[OSM-talk] Geographic objects
Lennard
ldp at xs4all.nl
Fri Sep 3 19:35:16 BST 2010
On 3-9-2010 19:37, Christian H. Bruhn wrote:
> I think it is very important to give geographic objects names and
> display them on a map. The map will look more complete and you can
> work the information e.g. if someone tells you that he went hiking in
> the Alpes and you don't know where they are, you take a look at OSM
> and you will find it.
What you are describing is a toponym[1]. A toponym is the name of a
geographic feature, not only places, but also all the other examples you
give, like forests, mountain ranges, etc.
Water names are called a hydronym, but as a subclass of the science
toponymy and for the sake of tagging that could also count as a toponym.

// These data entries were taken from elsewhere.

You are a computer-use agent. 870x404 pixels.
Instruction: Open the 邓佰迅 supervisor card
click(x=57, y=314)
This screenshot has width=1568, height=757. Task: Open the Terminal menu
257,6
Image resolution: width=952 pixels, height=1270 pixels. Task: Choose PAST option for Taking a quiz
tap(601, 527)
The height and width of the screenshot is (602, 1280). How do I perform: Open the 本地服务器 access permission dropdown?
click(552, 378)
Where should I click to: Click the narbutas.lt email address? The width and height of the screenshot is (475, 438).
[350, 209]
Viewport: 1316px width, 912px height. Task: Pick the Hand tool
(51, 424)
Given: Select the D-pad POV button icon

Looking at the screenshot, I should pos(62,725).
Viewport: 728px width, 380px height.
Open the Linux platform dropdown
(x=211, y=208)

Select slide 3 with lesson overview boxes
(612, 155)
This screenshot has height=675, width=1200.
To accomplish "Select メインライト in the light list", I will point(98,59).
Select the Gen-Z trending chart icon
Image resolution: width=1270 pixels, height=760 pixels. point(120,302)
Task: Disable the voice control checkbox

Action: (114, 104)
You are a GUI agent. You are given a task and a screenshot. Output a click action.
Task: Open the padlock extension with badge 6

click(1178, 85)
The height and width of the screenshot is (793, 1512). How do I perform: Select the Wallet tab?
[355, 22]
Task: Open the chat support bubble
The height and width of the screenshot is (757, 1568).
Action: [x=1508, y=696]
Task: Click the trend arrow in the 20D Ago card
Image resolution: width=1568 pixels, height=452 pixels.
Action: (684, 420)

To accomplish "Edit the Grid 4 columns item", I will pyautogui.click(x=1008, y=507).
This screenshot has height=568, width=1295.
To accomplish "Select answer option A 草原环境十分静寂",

We've been using toponyms in The Netherlands ever since we had data that
described a geographic feature with dozens of smaller polygons. For
example, whereas first we had a simple, generalised landuse=forest, we
now have dozens of polygons in the same area. Adding a name=* for all of
them sounded a bit out of whack. A single one of those polygons is not
by itself the forest. Rather, all of them together form that forest.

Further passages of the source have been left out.